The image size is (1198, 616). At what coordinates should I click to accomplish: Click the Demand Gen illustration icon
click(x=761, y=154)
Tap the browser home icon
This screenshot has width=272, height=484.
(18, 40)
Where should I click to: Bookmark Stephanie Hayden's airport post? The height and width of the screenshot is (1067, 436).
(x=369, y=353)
+++
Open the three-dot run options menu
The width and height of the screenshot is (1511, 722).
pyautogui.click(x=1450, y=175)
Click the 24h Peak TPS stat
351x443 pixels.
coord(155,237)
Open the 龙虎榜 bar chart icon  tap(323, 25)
+++
Required work:
Could you return exactly the lines above from the line with "Click the 24h Peak TPS stat" to the line with "Open the 龙虎榜", both included, and nothing else?

Response to this exercise:
Click the 24h Peak TPS stat
351x443 pixels.
coord(155,237)
Open the 龙虎榜 bar chart icon  tap(323, 25)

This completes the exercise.